[Your objective]: Return the full walkthrough on launching the cloud cluster and running the Galaxy pipeline, word for word.

[Excerpt to read]:
▽

With these, navigate to BioCloudCentral and fill out the simple entry form. In addition to your access credentials, enter your choice of a name used to identify the cluster, and your choice of password to access the CloudMan web interface and the cluster itself via ssh or NX.
Clicking submit launches a CloudBioLinux server on Amazon. Be careful, since you are now paying per hour for your machine; remember to shut it down when finished.
Before leaving the monitoring page, you want to download a pre-formatted user-data file; this allows you to later start the same CloudMan instance directly from the Amazon web services console.
CloudMan — managing the cluster
The monitoring page on BioCloudCentral provides links directly to the CloudMan web interface. On the welcome page, start a shared CloudMan instance with this identifier:
This shared instance contains the custom Galaxy interface we will use, along with FASTQ sequence files for demonstration purposes. CloudMan will start up the filesystem, SGE, PostgreSQL and Galaxy. Once launched, you can use the CloudMan interface to add additional machines to your cluster for processing.
Galaxy pipeline interface — running the analysis
This Galaxy instance is a fork of the main codebase containing a custom pipeline interface in addition to all of the standard Galaxy tools. It provides an intuitive way to select FASTQ files for processing. Login with the demonstration account (user: firstname.lastname@example.org; password: example) and load FASTQ files along with target and bait BED files into your active history. Then work through the pipeline wizard step by step to start an analysis:
The Galaxy interface builds a configuration file describing the parameters and inputs, and submits this to the backend analysis server. This server kicks off processing, distributing the analysis across the SGE cluster. For the test data, processing will take approximately 4 hours on a cluster with a single additional work node (Large instance type).

△

[Given entries]:
▽

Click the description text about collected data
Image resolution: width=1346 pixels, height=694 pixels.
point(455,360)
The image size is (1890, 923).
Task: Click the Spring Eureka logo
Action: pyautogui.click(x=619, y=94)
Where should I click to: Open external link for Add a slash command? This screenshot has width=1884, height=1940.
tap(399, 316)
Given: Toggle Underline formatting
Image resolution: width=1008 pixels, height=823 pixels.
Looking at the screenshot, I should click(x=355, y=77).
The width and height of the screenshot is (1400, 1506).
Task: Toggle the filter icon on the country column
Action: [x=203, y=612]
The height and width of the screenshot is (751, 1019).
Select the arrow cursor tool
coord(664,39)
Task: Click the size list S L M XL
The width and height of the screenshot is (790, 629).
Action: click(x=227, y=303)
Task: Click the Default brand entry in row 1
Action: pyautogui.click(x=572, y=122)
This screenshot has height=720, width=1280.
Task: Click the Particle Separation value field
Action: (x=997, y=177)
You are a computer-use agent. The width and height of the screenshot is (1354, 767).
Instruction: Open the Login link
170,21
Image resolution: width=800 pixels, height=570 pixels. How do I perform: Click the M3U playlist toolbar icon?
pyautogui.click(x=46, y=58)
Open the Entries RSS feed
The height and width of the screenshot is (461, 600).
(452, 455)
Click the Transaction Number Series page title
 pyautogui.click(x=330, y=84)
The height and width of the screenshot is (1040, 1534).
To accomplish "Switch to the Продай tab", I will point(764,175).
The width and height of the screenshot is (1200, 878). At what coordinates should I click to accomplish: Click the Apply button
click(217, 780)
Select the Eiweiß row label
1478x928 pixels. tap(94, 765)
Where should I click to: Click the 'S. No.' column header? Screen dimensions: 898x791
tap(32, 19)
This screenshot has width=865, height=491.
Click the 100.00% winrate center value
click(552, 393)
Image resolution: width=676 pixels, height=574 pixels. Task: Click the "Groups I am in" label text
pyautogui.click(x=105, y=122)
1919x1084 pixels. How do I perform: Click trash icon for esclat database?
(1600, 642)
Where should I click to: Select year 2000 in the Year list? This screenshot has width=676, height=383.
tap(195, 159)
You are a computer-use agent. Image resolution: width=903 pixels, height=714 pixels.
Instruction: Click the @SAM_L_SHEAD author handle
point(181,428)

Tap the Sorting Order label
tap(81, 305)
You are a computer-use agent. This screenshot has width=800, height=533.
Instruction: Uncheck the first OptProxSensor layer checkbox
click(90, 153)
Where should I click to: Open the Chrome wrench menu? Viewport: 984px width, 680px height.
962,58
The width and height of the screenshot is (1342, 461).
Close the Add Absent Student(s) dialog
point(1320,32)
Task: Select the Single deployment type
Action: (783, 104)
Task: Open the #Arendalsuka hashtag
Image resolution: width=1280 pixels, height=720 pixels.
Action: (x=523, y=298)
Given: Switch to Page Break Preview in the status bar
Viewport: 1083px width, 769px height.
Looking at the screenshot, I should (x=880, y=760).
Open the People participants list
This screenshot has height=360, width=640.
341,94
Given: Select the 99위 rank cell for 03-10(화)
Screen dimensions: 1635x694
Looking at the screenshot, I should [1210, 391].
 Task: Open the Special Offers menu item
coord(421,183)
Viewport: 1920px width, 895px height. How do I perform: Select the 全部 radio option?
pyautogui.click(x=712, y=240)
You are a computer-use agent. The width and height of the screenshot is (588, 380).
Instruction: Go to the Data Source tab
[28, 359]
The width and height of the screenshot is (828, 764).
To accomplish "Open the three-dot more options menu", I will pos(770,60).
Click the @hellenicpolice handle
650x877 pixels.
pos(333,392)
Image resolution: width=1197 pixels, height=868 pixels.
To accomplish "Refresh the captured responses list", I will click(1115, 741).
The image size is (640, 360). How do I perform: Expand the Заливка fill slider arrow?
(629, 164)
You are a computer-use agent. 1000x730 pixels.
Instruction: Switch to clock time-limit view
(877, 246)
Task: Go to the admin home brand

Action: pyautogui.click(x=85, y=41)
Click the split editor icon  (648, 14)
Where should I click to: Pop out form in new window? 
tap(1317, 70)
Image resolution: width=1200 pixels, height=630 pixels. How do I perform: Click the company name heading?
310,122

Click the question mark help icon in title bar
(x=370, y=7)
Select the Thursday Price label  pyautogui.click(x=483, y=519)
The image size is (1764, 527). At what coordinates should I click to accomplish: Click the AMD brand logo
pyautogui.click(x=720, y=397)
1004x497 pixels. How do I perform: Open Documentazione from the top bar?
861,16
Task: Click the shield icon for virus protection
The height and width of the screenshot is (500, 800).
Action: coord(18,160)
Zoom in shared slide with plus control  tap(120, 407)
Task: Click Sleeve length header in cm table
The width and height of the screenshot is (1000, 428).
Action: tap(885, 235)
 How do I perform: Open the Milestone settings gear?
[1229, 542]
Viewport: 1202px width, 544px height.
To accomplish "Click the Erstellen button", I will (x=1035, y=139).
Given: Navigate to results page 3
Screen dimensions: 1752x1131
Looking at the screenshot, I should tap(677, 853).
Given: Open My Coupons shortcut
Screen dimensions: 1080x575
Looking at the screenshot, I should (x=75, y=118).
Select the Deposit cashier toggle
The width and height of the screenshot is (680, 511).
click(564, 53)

△

[Your response]:
With these, navigate to BioCloudCentral and fill out the simple entry form. In addition to your access credentials, enter your choice of a name used to identify the cluster, and your choice of password to access the CloudMan web interface and the cluster itself via ssh or NX.
Clicking submit launches a CloudBioLinux server on Amazon. Be careful, since you are now paying per hour for your machine; remember to shut it down when finished.
Before leaving the monitoring page, you want to download a pre-formatted user-data file; this allows you to later start the same CloudMan instance directly from the Amazon web services console.
CloudMan — managing the cluster
The monitoring page on BioCloudCentral provides links directly to the CloudMan web interface. On the welcome page, start a shared CloudMan instance with this identifier:
This shared instance contains the custom Galaxy interface we will use, along with FASTQ sequence files for demonstration purposes. CloudMan will start up the filesystem, SGE, PostgreSQL and Galaxy. Once launched, you can use the CloudMan interface to add additional machines to your cluster for processing.
Galaxy pipeline interface — running the analysis
This Galaxy instance is a fork of the main codebase containing a custom pipeline interface in addition to all of the standard Galaxy tools. It provides an intuitive way to select FASTQ files for processing. Login with the demonstration account (user: firstname.lastname@example.org; password: example) and load FASTQ files along with target and bait BED files into your active history. Then work through the pipeline wizard step by step to start an analysis:
The Galaxy interface builds a configuration file describing the parameters and inputs, and submits this to the backend analysis server. This server kicks off processing, distributing the analysis across the SGE cluster. For the test data, processing will take approximately 4 hours on a cluster with a single additional work node (Large instance type).